It didn’t take me long to realize that, if I tuned in to any of the major news networks yesterday, all I’d see was more footage of the Women’s March on Washington. Having grown up during the 1950’s and 1960’s, I saw coverage of similar events often on my parents’ little black-and-white TV set. Back then, people were protesting the Viet Nam war, segregation, or other issues that directly impacted their lives. But I was not able to put my finger on exactly why so many women thought they had to march on Washington and what they hoped to achieve. I still can’t.

Did they think that, if enough of them gathered together in various locales around the country, the new and much-hated president would be dethroned? His campaign rhetoric, shallow as it was at times, was touted as being one reason why women felt the need to protest. What were they hoping would change? And did it? Have the lives of all those women improved? Did they achieve what they set out to achieve in D.C., New York, Chicago, and Portland, Maine? And the question that is asked after all such events: what happens now?

During what little footage I watched, I saw lots of picketing signs being hoisted above the crowds, many of them bearing some pretty crude and mean-spirited slogans. The F-word and other expletives peppered many of them, and I had to truly wonder at the maturity of those who thought they were making a difference. If most of those protesters were there to rail against Donald Trump, then does it follow that their hatred also extends to all those who voted for him? That’s a scary thought, as it clearly indicates a country divided against itself, with half its population hating the other half for exercising what was clearly within their purview to do, which was to elect the candidate they deemed the most suitable. Thanks, but no thanks.

Even before this march, it was becoming less and less possible to have a decent civilized discourse with anyone and be able to walk away without having created an enmity or alienating someone. Less and less are Americans able to talk to each other without tempers flaring and walls being erected, and half the population places the blame for this solidly on one man who has no control over our individual actions whatsoever. If that’s not misguided and skewed logic, then I don’t know what is.

But aside from the current vitriol against that one individual, what were the other reasons for the march? I read somewhere weeks ago that it wasn’t an anti-Trump rally at all but built rather on many of the issues facing women and pretty much all of Americans today. I pondered this awhile and searched my soul to find a single motivating factor that might have compelled me to join that movement, and I came up empty-handed. And after running into another woman I know at the supermarket yesterday and hearing her take on it, I felt reassured that maybe I was on the right track in my own thinking.

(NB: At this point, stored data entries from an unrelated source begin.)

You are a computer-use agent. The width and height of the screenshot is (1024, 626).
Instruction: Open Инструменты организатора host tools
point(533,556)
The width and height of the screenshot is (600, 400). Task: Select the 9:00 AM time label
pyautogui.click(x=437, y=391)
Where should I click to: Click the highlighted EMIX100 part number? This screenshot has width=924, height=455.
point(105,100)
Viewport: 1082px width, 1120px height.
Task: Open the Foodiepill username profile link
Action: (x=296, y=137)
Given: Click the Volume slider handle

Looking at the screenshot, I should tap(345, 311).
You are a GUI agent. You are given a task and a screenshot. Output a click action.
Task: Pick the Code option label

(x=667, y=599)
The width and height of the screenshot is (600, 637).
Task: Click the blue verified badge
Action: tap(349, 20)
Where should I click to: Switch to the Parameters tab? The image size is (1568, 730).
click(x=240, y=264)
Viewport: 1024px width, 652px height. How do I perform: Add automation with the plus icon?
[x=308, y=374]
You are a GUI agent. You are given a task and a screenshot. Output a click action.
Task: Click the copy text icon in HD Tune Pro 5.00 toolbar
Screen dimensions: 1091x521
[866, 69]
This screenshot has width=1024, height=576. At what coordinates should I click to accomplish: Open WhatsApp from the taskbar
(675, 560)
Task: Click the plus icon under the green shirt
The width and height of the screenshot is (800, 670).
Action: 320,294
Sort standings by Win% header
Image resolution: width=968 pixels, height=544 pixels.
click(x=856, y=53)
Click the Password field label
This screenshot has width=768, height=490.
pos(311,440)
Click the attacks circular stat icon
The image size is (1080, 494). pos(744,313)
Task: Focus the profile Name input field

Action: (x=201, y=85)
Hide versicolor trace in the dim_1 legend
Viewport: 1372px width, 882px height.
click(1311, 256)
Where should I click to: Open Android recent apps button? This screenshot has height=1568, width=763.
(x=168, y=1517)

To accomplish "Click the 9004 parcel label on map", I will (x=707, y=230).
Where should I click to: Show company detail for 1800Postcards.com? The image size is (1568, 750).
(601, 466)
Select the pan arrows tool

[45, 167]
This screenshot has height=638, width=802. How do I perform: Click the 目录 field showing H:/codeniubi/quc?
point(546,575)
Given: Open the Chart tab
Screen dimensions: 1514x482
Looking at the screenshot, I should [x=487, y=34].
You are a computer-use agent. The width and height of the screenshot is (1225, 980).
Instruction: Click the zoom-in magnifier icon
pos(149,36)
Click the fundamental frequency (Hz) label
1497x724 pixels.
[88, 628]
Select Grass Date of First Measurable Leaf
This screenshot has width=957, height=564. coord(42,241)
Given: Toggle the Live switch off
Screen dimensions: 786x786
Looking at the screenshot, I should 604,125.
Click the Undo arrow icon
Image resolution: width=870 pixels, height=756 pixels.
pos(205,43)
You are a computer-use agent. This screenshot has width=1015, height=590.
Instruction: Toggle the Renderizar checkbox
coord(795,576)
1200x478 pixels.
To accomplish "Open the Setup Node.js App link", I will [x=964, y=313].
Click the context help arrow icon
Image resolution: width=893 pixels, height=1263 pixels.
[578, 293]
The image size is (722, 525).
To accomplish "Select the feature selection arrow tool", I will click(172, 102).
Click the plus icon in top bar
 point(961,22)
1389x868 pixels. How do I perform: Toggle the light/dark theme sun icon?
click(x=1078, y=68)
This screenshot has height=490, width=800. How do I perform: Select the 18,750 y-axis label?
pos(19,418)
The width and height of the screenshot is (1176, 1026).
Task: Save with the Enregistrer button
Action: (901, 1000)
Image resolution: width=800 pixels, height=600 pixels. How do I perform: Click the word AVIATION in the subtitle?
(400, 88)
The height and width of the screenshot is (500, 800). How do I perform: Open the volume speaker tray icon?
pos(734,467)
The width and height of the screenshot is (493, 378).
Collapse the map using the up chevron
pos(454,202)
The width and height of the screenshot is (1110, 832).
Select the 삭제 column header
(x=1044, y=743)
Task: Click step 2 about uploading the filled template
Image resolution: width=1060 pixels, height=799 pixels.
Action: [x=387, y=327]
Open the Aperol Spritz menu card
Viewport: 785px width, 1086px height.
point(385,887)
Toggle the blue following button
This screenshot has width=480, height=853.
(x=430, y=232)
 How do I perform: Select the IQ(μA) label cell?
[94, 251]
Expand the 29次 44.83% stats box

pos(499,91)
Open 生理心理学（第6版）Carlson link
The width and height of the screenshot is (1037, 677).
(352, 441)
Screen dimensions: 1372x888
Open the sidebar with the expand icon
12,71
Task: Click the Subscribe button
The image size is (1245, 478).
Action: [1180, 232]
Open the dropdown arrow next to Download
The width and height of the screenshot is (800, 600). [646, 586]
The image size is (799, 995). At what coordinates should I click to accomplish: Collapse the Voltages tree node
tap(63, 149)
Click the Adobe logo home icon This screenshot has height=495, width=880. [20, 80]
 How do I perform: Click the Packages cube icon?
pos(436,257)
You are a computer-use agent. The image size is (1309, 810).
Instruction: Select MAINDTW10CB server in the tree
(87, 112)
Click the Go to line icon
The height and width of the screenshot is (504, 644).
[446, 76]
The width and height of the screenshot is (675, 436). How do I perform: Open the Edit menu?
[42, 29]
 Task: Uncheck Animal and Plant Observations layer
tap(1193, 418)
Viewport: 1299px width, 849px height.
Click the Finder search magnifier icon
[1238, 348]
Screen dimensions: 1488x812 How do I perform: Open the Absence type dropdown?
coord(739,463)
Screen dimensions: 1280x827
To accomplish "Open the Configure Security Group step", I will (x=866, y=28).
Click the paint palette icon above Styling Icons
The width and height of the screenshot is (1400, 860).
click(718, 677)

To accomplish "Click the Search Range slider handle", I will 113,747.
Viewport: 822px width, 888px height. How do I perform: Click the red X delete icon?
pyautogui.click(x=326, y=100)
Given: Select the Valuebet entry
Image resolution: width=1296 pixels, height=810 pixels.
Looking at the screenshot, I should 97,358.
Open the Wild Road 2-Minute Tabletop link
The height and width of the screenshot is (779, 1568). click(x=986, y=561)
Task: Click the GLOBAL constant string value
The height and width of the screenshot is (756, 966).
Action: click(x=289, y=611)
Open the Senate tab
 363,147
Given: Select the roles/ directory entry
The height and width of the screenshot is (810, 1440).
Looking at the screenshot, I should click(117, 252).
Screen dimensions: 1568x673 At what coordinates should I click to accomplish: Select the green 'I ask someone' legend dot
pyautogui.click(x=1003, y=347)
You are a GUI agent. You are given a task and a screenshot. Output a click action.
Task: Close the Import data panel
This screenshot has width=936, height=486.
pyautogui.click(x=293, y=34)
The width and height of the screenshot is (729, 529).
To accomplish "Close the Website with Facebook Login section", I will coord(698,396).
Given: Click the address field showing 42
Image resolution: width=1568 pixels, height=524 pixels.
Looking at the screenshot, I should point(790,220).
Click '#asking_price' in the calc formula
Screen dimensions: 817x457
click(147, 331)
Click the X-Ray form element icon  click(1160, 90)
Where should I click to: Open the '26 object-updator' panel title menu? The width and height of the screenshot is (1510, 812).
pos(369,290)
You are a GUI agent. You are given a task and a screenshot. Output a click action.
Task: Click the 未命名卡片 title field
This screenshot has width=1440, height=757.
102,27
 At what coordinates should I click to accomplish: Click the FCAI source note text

“I don’t have any reason to march,” she said. “I have a comfortable life, and everything I need. And if I don’t, then it’s up to me to do something about it.” Now, this woman is not rich. Far from it. She is a neighbor of mine here at the senior community we both live in, and her situation is very similar to my own. So I was left to assess my life and see if there are any gaps that might have been filled by standing out in the cold and holding a sign decrying my current angst against whatever spectre might be overshadowing my life. And then it hit me: if something IS wrong in my life and I am at a loss as to who to blame, all I have to do is look in the mirror. And there staring back at me, replete with all its wrinkles, hanging flesh, and worry lines, will be the culprit’s face: mine. For I, like every other so-called rational adult in this country, am the sum and total of every decision I’ve made since I had the right to make them. The very idea of placing the onus of that truth on someone else’s shoulders is nothing short of ludicrous.

So please, someone, tell me what the point of all that was yesterday and what, if anything, was accomplished by it. The marches I remember from my youth all had specific goals in mind: stop a war or make sure that kids of all colors can go to the same schools. According to one co-founder of the recent march, its major goal was to bring to the forefront the ongoing struggle that is women’s lives. But what about life isn’t a struggle? And is that limited only to women? We struggle desperately to be born, we struggle as children when we first start school, we struggle to fit in, to find jobs, to make ends meet, to fill the oil barrel, to reach the finish line, to survive, and then in the end, we struggle against death. Struggle is endemic to the human experience, and not a single one of us, male or female, ever escapes it. Struggle is what shapes us, defines us, motivates us. Struggle is everything we must overcome each day to become better, stronger and wiser. For if we approach them maturely, it is overcoming those struggles that makes us stronger.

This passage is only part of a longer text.